Problem description: For this listing, report how many lines contain the string "height", using only a number.

[Start of section]

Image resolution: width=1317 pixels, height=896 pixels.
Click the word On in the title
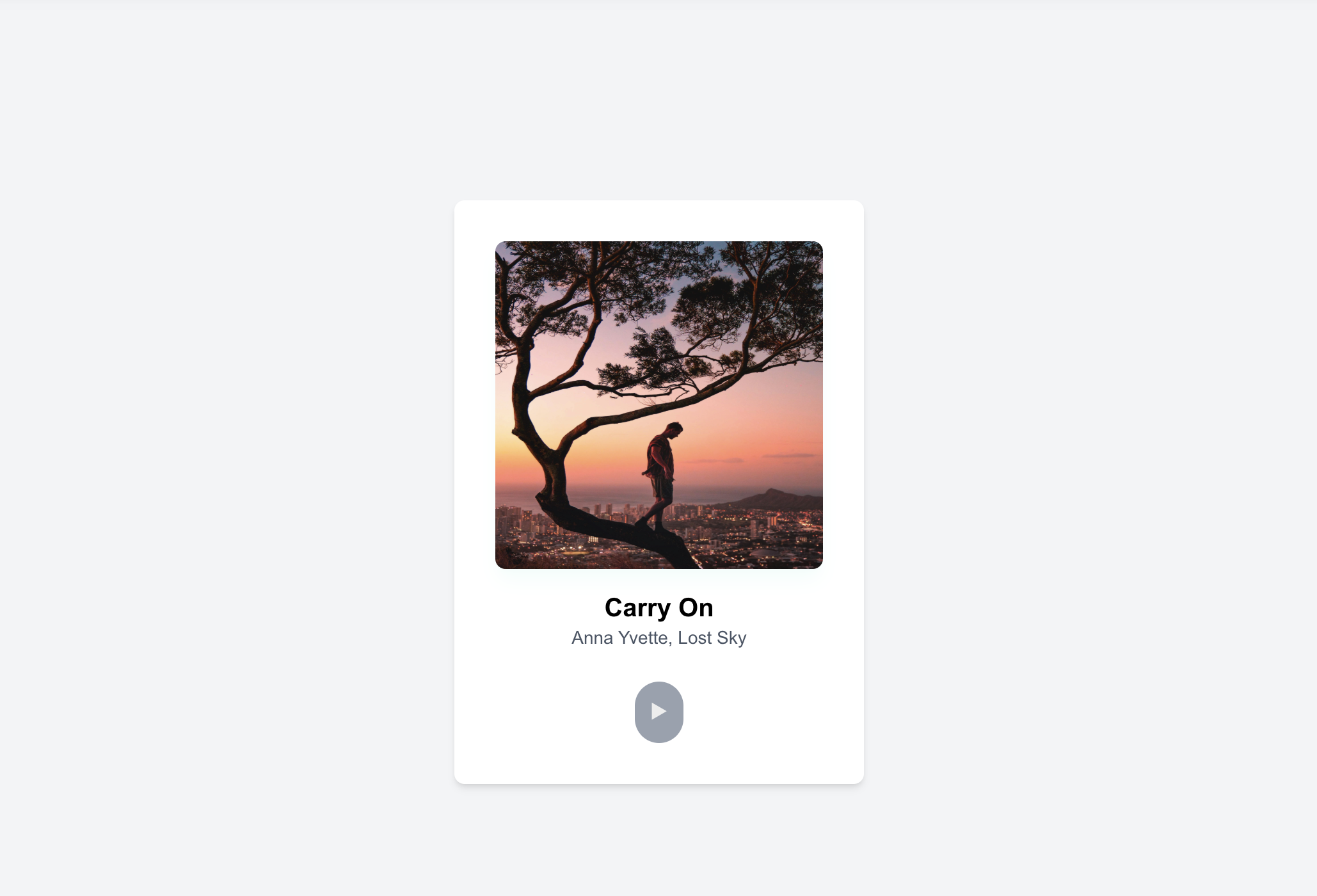[696, 607]
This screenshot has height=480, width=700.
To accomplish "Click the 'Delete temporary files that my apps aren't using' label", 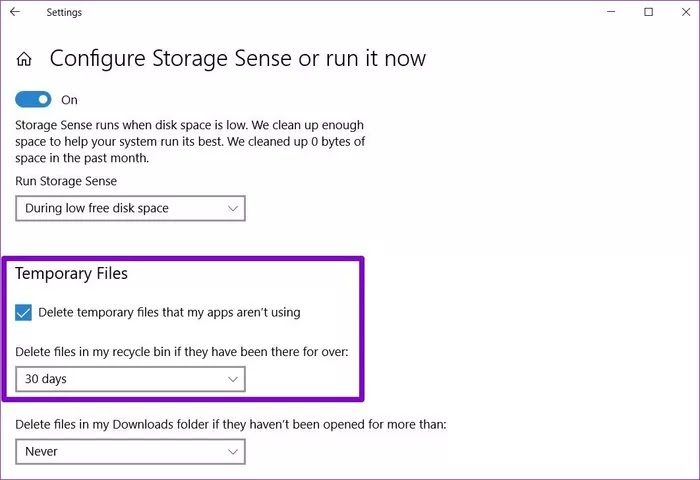I will pyautogui.click(x=169, y=312).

[End of section]

Task answer: 2